Milch, Kaffee und Süße passend an den eigenen Geschmack anpassen
Wer einen kräftigen Kaffee bevorzugt, nimmt einen doppelten Espresso oder reduziert die Milchmenge auf 250 ml. Für eine mildere Tasse passen 300 bis 350 ml Milch und ein einzelner Espresso. Zwei Espressi liefern je nach Bohne und Zubereitung grob 100 bis 150 mg Koffein, deshalb ist das Getränk nicht automatisch eine leichte Nachmittagsoption.
Auch die Temperatur entscheidet über das Ergebnis. Milch zwischen 60 und 65 °C schmeckt angenehm süß und lässt sich gut aufschäumen. Oberhalb davon wirkt sie schneller gekocht, und gerade pflanzliche Drinks können flocken oder ihren Schaum verlieren.
Für eine leichtere Variante lasse ich Schlagsahne weg und verwende ungesüßten Haferdrink. Ein Glas liegt dann je nach Milch und Süßungsmittel ungefähr bei 120 bis 180 Kilokalorien. Mit Vollmilch, Sirup und Sahnehaube kann derselbe Becher eher 220 bis 320 Kilokalorien erreichen.
Im Sommer funktioniert die Mischung auch kalt. Dafür Kürbispüree, Gewürze, Süße und einen kleinen Schuss heißes Wasser zuerst glatt rühren, mit kalter Milch und Eiswürfeln auffüllen und den Espresso darübergeben. Die kalte Version schmeckt frischer, aber weniger dessertartig als die warme Variante.
Typische Fehler und wie du sie vermeidest
Zu viel Kürbis verwenden
Mehr Püree bedeutet nicht automatisch mehr Geschmack. Ab etwa 30 bis 35 g pro Glas kann das Getränk schnell mehlig wirken, besonders wenn der Kürbis nicht fein genug püriert wurde. Ich starte lieber mit 25 g pro Glas und erhöhe die Menge erst nach dem ersten Probieren.

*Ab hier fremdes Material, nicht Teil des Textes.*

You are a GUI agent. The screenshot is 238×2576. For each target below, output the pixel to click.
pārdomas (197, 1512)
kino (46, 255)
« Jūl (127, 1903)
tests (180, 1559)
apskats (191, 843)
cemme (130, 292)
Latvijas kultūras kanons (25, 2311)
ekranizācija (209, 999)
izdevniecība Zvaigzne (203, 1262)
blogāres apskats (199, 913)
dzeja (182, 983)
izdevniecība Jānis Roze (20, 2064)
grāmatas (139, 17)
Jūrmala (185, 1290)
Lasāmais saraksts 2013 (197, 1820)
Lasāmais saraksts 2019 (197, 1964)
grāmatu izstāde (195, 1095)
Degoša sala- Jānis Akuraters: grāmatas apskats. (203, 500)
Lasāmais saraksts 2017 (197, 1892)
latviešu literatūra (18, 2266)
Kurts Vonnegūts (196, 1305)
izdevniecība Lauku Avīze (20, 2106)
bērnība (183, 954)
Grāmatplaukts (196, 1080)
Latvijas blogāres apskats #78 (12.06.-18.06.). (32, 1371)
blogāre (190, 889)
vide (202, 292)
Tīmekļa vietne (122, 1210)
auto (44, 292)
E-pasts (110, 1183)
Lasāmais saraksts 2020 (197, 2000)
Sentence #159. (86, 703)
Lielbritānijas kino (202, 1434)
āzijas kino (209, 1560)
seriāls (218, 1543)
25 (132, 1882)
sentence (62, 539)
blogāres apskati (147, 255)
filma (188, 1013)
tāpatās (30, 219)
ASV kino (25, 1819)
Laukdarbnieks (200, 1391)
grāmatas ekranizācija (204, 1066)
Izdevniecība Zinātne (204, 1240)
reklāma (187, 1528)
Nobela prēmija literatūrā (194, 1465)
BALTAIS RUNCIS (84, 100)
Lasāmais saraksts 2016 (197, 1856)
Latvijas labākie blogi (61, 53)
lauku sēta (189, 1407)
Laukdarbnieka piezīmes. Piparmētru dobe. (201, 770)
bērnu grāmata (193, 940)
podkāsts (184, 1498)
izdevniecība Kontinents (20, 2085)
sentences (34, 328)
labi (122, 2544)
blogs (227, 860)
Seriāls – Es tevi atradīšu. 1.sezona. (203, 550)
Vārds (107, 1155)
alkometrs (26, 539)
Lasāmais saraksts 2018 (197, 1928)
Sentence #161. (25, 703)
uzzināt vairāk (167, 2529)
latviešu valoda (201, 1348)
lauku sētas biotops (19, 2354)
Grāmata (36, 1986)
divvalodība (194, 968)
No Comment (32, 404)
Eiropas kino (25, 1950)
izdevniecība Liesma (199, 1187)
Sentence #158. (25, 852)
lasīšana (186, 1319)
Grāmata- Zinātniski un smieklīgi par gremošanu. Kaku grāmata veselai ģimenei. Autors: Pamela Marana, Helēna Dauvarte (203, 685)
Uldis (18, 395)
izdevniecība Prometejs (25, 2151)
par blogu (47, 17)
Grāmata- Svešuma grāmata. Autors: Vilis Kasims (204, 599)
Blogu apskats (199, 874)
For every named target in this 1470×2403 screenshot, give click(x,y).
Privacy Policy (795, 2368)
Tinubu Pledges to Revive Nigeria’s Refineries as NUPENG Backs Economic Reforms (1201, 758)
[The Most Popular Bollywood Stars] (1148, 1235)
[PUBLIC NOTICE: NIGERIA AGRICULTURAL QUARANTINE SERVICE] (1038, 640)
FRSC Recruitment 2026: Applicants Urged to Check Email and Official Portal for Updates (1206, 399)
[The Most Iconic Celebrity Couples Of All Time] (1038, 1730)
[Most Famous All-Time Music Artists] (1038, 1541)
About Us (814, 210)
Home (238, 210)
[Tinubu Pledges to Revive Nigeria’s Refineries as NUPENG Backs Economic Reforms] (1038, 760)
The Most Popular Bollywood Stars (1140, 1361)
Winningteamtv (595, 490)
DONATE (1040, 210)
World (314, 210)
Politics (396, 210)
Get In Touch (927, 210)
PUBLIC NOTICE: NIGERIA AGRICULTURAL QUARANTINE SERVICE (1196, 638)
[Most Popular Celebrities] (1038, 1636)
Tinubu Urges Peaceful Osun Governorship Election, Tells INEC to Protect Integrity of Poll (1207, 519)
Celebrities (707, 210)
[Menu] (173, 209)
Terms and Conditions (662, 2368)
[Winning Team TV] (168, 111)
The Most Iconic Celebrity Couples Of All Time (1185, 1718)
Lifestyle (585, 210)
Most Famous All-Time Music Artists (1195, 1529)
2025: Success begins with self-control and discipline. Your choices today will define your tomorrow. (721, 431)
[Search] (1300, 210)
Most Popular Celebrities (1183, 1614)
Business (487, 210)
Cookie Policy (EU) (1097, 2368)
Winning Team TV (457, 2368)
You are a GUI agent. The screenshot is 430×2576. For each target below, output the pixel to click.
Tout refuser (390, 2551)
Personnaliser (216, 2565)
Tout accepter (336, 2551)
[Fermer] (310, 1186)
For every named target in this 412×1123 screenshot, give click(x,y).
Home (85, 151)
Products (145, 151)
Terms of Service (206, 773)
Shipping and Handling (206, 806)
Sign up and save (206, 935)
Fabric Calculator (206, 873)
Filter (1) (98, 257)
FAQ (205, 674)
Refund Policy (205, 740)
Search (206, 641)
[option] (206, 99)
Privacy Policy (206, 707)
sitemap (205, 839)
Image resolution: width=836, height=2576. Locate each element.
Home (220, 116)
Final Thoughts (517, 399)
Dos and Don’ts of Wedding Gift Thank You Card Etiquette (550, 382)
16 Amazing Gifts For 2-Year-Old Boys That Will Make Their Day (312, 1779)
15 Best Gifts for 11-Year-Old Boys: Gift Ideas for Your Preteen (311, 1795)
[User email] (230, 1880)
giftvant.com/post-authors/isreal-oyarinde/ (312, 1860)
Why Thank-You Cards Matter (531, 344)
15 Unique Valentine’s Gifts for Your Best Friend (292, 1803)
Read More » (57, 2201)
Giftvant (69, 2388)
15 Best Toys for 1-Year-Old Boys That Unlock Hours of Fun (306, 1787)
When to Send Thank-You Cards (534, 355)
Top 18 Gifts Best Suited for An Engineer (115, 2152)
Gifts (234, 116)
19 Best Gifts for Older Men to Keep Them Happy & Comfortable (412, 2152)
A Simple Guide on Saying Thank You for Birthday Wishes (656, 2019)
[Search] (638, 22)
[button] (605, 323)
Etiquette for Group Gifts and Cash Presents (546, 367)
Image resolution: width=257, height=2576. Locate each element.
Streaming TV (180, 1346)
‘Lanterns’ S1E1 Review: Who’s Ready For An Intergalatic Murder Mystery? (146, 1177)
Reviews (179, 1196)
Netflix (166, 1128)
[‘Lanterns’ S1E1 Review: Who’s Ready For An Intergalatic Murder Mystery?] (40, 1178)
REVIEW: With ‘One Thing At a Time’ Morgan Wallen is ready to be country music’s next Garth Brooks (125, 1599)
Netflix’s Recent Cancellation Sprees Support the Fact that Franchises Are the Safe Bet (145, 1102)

Gewürze direkt in die Tasse streuen
Trockene Gewürze lösen sich in Milch nur begrenzt. Dadurch landen sie am Boden oder bilden kleine Klümpchen. Besser ist es, sie kurz mit dem Kürbispüree und der Süße zu erwärmen, bevor die Milch dazukommt.
Den Kaffee zu schwach wählen
Milch, Kürbis und Süße dämpfen den Kaffeegeschmack deutlich. Eine dünne Filterkaffee-Basis kann deshalb schnell untergehen. Wenn kein Espresso vorhanden ist, verwende ich einen kleinen, sehr konzentrierten Kaffee aus der French Press oder dem Herdkännchen.
Sirup und Sahne nicht mitrechnen
Die dekorative Haube ist geschmacklich angenehm, macht aus einem Kaffeegetränk aber rasch ein Dessert. Wer Zucker reduzieren möchte, spart zuerst am Sirup und nicht an den Gewürzen. Schon ein halber Teelöffel weniger Süße verändert die Kalorienbilanz stärker, als viele vermuten.
So wird aus dem Herbstgetränk eine gute Kaffeegewohnheit
Am besten schmeckt die Spezialität, wenn sie frisch zubereitet und nicht überladen wird. Für meinen Geschmack reichen Kürbis, Zimt, etwas Ingwer und ein kräftiger Espresso völlig aus. Sahne, Karamell oder zusätzliche Schokoladensauce sind schöne Extras, sollten aber den Kaffee nicht verstecken.
Du kannst das Gewürzpüree für mehrere Tassen vorbereiten und gut verschlossen bis zu drei Tage im Kühlschrank aufbewahren. Vor der Verwendung sollte es gründlich erhitzt und erneut verrührt werden. So bleibt der Aufwand klein, ohne dass der Latte wie ein Fertiggetränk schmeckt.
Mein praktischer Rat lautet deshalb, zunächst die schlichte Version mit wenig Süße zu probieren. Wenn das Verhältnis aus Espresso, Milch und Gewürzen stimmt, lässt sich der Drink leicht anpassen und bleibt auch nach der Herbstsaison eine überzeugende Abwechslung im Kaffeerepertoire.